*** Opening of MATERIAL PROVIDED ***

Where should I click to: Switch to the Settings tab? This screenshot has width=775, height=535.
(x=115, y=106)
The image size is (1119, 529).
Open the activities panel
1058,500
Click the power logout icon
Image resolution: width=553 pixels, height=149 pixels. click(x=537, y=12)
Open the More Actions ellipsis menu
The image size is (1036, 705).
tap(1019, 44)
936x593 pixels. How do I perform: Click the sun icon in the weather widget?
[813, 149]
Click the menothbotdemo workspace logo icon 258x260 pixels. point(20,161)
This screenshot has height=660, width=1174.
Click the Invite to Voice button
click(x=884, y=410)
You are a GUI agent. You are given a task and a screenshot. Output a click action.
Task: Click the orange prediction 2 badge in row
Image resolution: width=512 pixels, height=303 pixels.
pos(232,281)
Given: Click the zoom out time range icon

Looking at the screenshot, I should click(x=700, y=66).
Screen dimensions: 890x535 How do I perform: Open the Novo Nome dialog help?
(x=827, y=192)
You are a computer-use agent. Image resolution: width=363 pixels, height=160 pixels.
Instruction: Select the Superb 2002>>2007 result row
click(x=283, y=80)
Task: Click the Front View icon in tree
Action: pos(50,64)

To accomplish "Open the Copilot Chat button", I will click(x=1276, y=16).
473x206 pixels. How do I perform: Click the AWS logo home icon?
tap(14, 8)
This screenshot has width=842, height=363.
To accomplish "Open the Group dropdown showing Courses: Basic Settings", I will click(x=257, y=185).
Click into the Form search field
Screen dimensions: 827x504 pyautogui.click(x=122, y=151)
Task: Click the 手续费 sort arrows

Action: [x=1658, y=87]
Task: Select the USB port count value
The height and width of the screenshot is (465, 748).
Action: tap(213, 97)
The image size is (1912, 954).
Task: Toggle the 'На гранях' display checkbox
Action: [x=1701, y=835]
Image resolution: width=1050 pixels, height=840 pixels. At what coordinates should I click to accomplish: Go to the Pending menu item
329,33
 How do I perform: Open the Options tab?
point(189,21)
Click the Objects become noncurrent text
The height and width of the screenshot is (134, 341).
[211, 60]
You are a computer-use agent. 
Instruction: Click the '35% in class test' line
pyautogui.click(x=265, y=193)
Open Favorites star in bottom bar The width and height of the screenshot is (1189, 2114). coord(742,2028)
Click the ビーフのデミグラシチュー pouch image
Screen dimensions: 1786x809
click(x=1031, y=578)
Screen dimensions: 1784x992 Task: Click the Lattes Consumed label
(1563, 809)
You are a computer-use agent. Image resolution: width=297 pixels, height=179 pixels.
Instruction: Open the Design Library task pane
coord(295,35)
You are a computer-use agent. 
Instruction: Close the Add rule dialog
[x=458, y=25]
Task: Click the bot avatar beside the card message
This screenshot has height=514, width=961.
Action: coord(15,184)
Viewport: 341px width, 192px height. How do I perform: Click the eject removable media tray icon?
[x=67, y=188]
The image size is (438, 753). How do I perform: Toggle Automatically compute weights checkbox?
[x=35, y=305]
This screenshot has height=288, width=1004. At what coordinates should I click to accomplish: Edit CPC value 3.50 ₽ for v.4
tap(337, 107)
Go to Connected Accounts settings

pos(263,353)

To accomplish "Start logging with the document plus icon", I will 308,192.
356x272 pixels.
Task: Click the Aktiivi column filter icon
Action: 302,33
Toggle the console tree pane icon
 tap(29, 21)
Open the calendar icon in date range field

*** Close of MATERIAL PROVIDED ***

◆ REQUIREMENT ◆
From the entries above, collect every line with the string "computer" in it.

◆ THE ANSWER ◆
You are a computer-use agent. Image resolution: width=363 pixels, height=160 pixels.
You are a computer-use agent. 
You are a computer-use agent. Image resolution: width=297 pixels, height=179 pixels.
You are a computer-use agent. 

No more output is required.